Symmetry-Based Quantum Codes Beyond the Pauli Group
Zachary P. Bradshaw, Margarite L. LaBorde, Dillon Montero
TL;DR
The paper develops a unifying symmetry-based framework for quantum error correction by encoding logical information in the $G$-symmetric subspace $\mathrm{Sym}_G$ defined by a finite group representation $W:G\to U(\mathcal{H})$. It generalizes stabilizer syndrome extraction to isotypic syndrome extraction using projections $\Pi_\lambda$ onto irreducible components and a group Fourier transform $\mathrm{QFT}_G$, enabling symmetry-resolved error diagnosis. Stabilizer codes appear as the abelian $G=\mathbb{Z}_2^{\oplus n}$ case, while nonabelian constructions (e.g., a single-qubit dihedral $D_n$ code) illustrate broader applicability, with explicit circuit and complexity analyses. Logical operations are characterized via the normalizer of $W(G)$, and a generalized Knill-Laflamme condition with $G$-weight $w_G$ and $d_G$ governs correctability, paving the way for symmetry-aware fault-tolerance designs.
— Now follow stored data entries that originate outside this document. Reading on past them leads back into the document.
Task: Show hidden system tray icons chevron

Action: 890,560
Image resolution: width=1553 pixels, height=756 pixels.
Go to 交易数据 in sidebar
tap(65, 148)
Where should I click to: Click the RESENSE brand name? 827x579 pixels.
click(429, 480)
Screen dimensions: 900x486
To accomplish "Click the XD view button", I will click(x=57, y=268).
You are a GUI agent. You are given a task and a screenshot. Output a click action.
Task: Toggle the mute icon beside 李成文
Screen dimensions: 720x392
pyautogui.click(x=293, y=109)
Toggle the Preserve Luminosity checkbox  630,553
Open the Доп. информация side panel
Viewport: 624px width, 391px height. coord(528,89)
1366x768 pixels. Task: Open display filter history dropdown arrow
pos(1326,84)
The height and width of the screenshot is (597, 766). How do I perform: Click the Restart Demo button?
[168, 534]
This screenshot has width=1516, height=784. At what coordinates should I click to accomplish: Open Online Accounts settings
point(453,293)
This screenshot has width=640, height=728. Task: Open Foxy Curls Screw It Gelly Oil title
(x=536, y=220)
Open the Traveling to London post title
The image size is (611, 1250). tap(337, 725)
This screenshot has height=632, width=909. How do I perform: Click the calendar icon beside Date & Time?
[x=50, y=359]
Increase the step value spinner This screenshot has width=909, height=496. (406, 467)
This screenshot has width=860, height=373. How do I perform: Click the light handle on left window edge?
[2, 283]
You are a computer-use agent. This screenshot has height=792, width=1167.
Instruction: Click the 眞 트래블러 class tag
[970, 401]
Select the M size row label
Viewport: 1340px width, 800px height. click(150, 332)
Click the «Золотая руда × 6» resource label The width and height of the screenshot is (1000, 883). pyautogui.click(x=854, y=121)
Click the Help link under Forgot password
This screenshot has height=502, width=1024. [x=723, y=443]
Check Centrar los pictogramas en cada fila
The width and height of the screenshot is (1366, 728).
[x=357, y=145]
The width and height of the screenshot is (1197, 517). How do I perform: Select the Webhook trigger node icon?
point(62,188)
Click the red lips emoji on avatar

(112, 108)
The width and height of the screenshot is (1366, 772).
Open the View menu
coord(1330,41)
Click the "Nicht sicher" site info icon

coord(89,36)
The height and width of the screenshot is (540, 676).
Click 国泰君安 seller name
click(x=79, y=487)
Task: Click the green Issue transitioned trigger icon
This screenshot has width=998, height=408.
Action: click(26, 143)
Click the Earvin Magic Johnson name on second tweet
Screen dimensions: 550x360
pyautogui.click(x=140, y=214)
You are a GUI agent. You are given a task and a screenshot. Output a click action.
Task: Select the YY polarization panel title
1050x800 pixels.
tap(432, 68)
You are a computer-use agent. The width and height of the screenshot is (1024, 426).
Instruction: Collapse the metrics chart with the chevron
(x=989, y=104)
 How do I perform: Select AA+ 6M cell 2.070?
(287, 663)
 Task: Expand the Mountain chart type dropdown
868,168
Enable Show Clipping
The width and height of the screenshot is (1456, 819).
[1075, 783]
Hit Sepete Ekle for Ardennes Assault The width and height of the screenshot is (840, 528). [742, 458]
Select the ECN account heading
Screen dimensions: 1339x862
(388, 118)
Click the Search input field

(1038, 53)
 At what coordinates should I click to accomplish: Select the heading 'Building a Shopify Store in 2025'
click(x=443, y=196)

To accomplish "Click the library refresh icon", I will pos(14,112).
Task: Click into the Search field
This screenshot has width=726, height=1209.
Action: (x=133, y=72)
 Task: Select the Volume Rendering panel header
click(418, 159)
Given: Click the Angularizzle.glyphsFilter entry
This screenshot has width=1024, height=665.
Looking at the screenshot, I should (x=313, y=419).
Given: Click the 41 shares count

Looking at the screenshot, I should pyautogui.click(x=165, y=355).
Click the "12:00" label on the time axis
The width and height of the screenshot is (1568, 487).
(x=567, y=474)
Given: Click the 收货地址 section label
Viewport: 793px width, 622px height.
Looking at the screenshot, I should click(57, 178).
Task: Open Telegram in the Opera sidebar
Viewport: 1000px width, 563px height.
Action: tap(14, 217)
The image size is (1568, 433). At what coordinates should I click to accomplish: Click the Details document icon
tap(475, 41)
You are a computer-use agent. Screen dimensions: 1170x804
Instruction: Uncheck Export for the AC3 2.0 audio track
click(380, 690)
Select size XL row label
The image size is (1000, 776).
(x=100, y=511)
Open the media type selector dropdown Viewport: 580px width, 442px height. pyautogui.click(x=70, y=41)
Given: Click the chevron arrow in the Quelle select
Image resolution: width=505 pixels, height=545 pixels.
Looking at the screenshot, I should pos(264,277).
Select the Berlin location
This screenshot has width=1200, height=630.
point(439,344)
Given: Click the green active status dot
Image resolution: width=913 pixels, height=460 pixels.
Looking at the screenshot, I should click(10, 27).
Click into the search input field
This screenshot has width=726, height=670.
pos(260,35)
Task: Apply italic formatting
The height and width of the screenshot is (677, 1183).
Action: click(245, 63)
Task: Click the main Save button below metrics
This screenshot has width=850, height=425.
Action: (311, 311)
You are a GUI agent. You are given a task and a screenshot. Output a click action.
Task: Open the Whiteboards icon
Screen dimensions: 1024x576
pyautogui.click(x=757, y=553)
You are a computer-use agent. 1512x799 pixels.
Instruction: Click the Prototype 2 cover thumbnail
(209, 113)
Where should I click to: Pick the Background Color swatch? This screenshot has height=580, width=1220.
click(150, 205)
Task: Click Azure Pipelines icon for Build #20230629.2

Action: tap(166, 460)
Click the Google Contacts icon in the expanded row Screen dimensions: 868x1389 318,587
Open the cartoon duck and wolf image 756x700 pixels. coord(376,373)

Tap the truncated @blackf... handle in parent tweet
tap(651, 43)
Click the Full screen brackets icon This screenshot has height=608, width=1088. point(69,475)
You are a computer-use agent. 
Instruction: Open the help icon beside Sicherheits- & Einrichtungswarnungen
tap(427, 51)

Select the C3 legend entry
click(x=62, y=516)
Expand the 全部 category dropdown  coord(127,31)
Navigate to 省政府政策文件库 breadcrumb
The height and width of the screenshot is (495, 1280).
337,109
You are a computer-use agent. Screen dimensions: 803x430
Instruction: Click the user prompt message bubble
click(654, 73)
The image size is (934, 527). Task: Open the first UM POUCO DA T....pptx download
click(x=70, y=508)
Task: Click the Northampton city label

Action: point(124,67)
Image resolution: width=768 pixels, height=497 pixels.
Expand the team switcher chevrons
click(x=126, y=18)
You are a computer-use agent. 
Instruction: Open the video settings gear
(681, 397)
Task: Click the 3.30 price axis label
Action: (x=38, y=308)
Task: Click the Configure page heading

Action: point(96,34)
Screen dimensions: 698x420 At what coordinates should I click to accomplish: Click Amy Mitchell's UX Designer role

The framework unifies existing codes and offers pathways to tailor codes to specific hardware, with potential impact on fault-tolerance thresholds and symmetry-driven quantum simulations.
Abstract
Typical stabilizer codes aim to solve the general problem of fault-tolerance without regard for the structure of a specific system. By incorporating a broader representation-theoretic perspective, we provide a generalized framework that allows the code designer to take this structure into account. For any representation of a finite group, we produce a quantum code with a code space invariant under the group action, providing passive error mitigation against errors belonging to the image of the representation. Furthermore, errors outside this scope are detected and diagnosed by performing a projective measurement onto the isotypic components corresponding to irreducible representations of the chosen group, effectively generalizing syndrome extraction to symmetry-resolved quantum measurements. We show that all stabilizer codes are a special case of this construction, including qudit stabilizer codes, and show that there is a natural one logical qubit code associated to the dihedral group. Thus we provide a unifying framework for existing codes while simultaneously facilitating symmetry-aware codes tailored to specific systems.